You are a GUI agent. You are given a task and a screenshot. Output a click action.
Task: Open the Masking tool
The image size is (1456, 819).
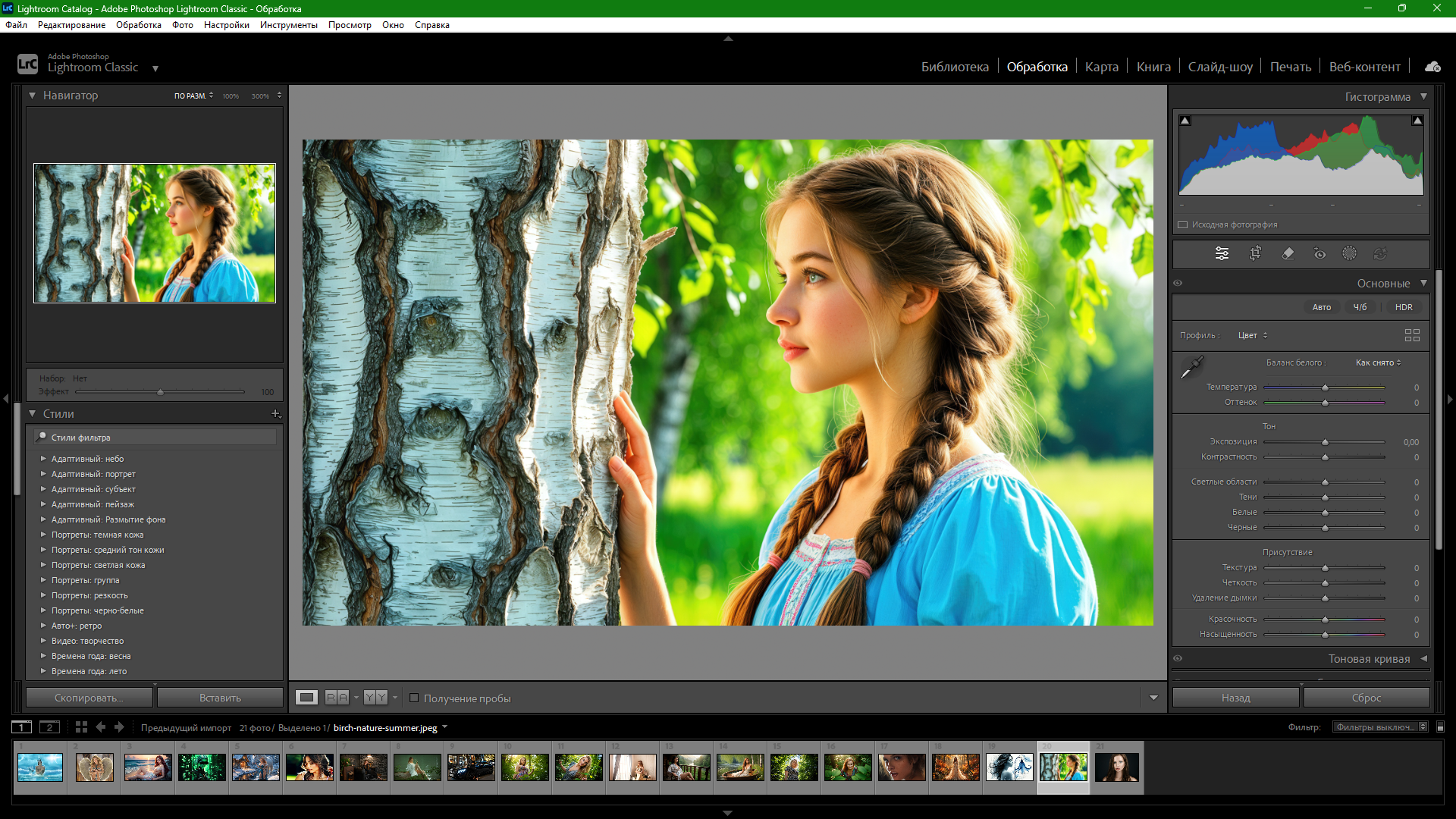click(1349, 253)
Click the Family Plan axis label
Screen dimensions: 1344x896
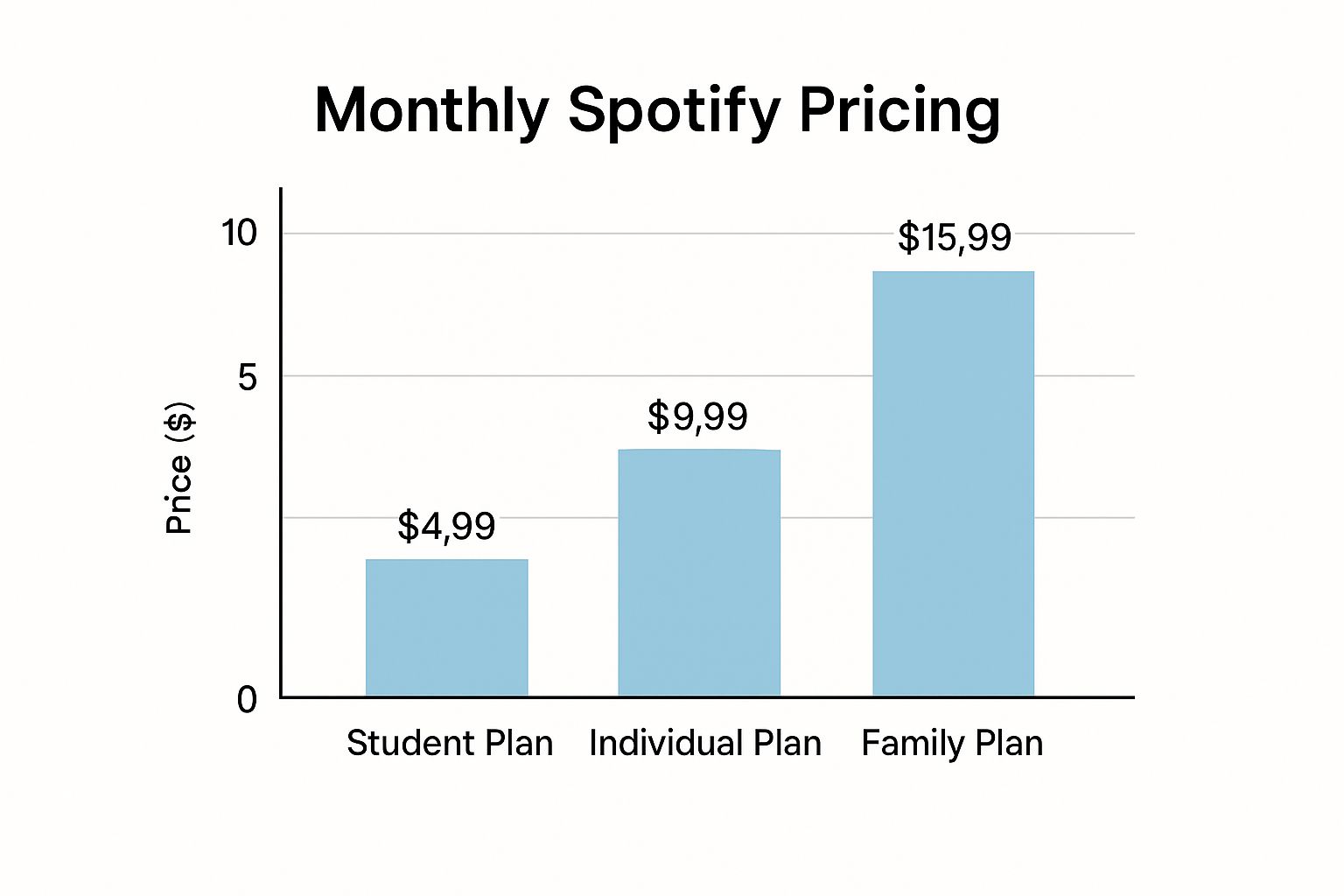pos(952,744)
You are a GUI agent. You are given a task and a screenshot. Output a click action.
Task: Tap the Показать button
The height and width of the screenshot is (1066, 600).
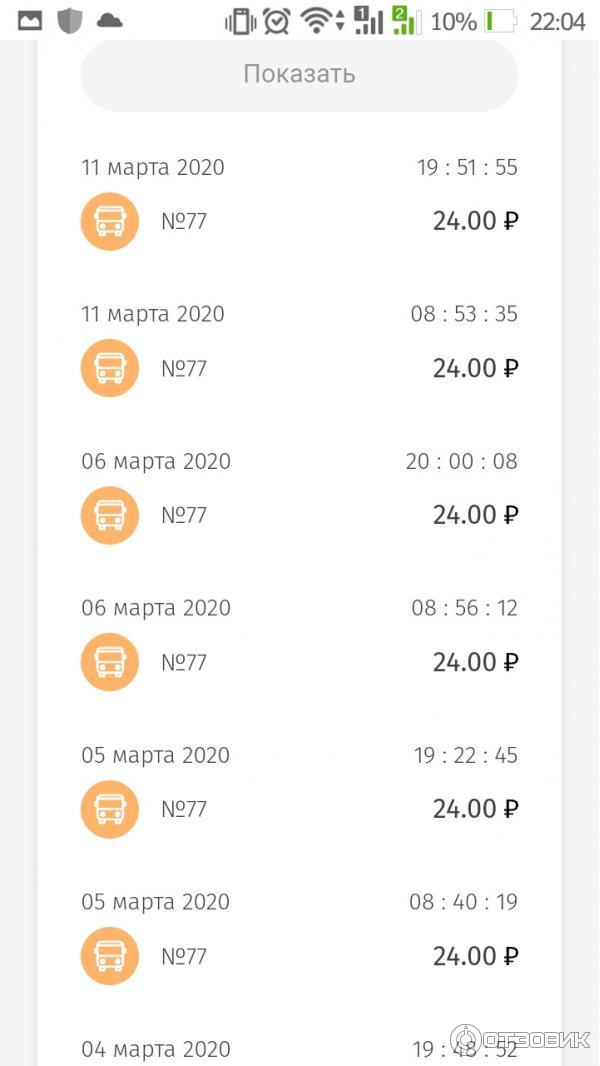coord(299,75)
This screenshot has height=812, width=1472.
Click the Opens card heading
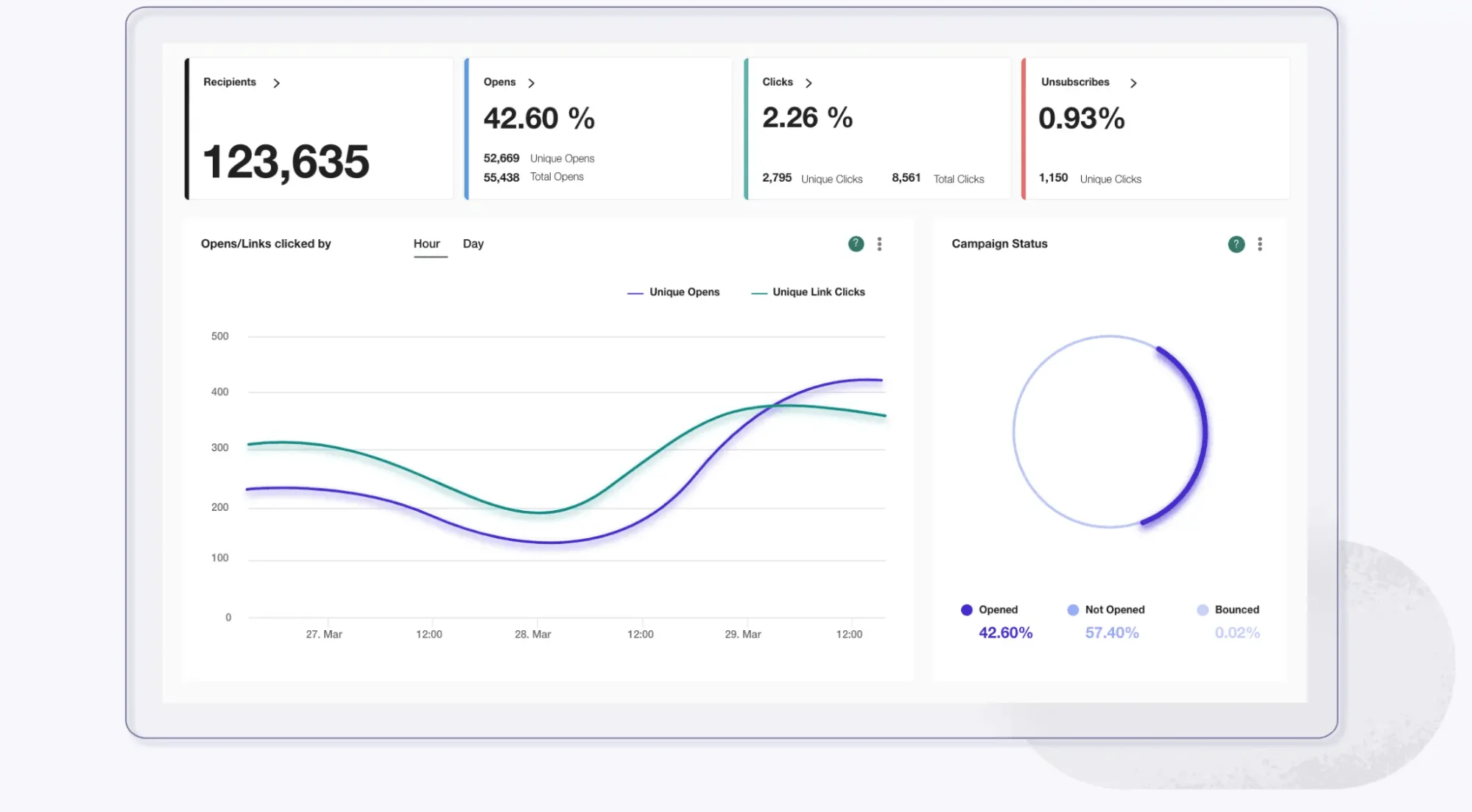[499, 82]
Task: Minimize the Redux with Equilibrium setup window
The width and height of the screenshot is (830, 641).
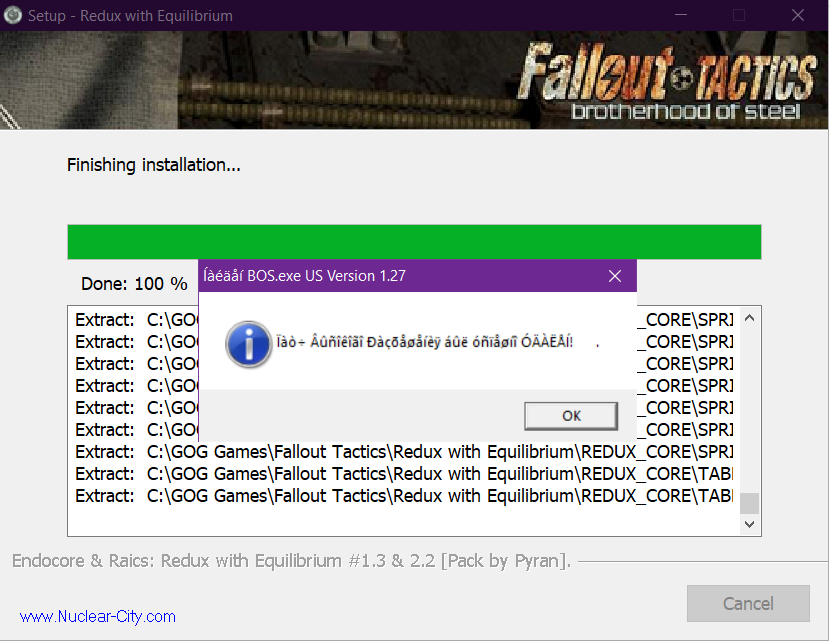Action: [681, 15]
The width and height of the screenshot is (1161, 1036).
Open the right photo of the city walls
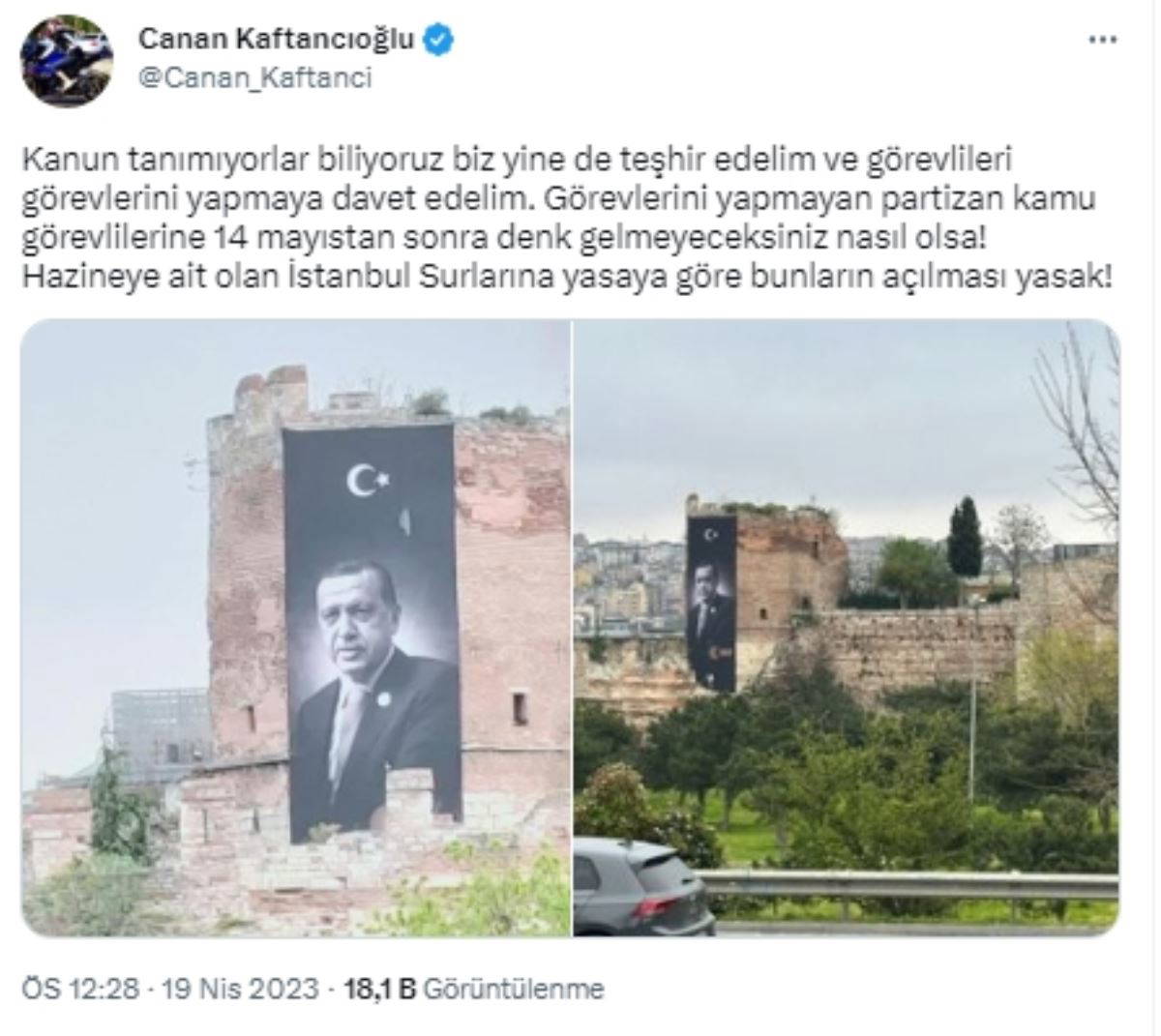pos(847,628)
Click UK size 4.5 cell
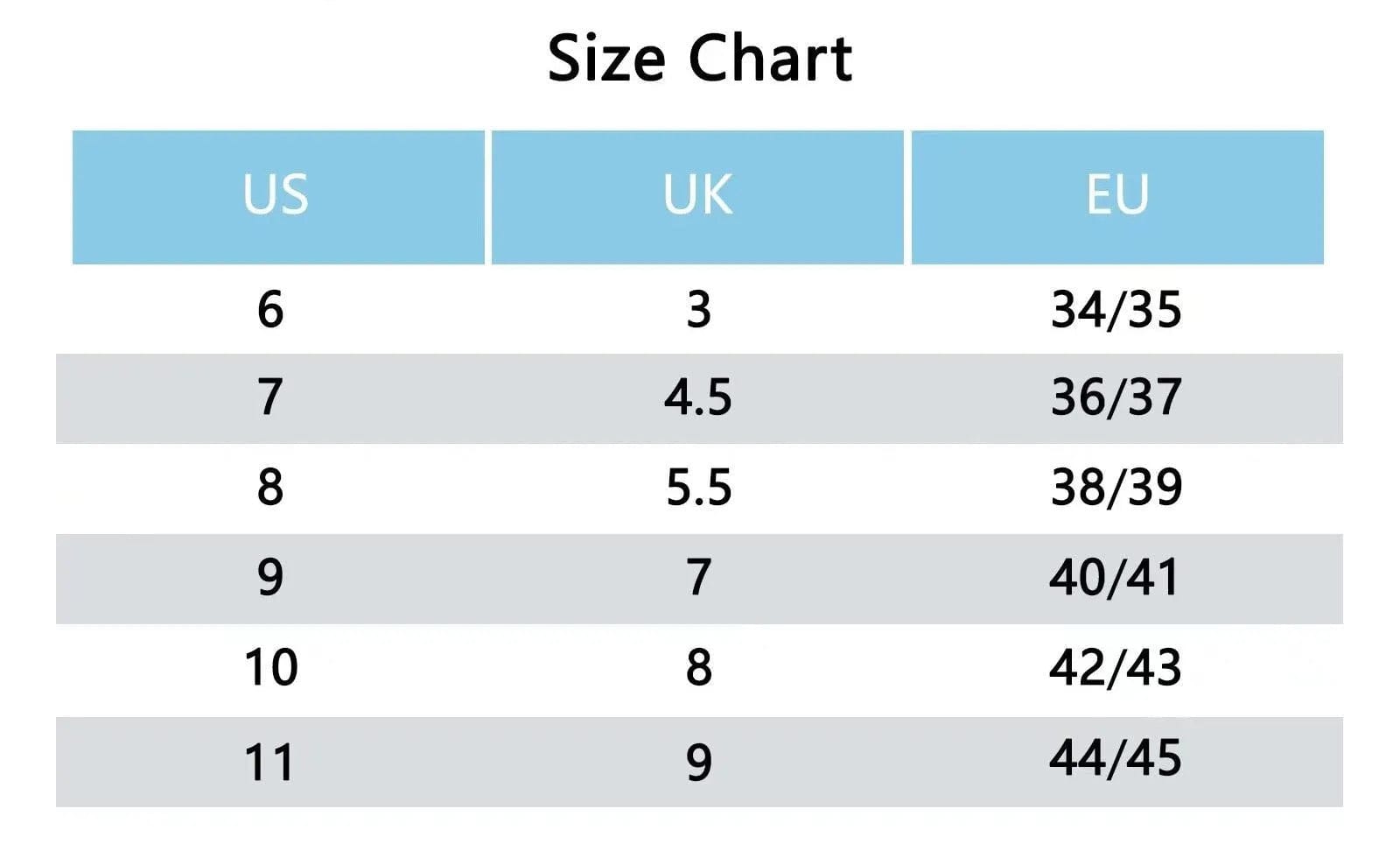The height and width of the screenshot is (858, 1400). coord(697,397)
────────────────────────────────────────
GIVEN TASK: Please repeat all the rows above, swapping "GUI agent" for "screen assistant" and keeping everything else the same. Leave the pictures out.

RESULT OF THE TASK:
You are a screen assistant. You are given a task and a screenshot. Output a click action.
Task: Open the Masking tool
The image size is (1456, 819).
click(1349, 253)
Click the Family Plan axis label
Screen dimensions: 1344x896
pos(952,744)
You are a screen assistant. You are given a task and a screenshot. Output a click action.
Task: Tap the Показать button
The height and width of the screenshot is (1066, 600).
coord(299,75)
This screenshot has height=812, width=1472.
Click the Opens card heading
[499, 82]
Task: Minimize the Redux with Equilibrium setup window
The width and height of the screenshot is (830, 641).
Action: [681, 15]
The width and height of the screenshot is (1161, 1036).
Open the right photo of the city walls
pos(847,628)
Click UK size 4.5 cell
The height and width of the screenshot is (858, 1400). coord(697,397)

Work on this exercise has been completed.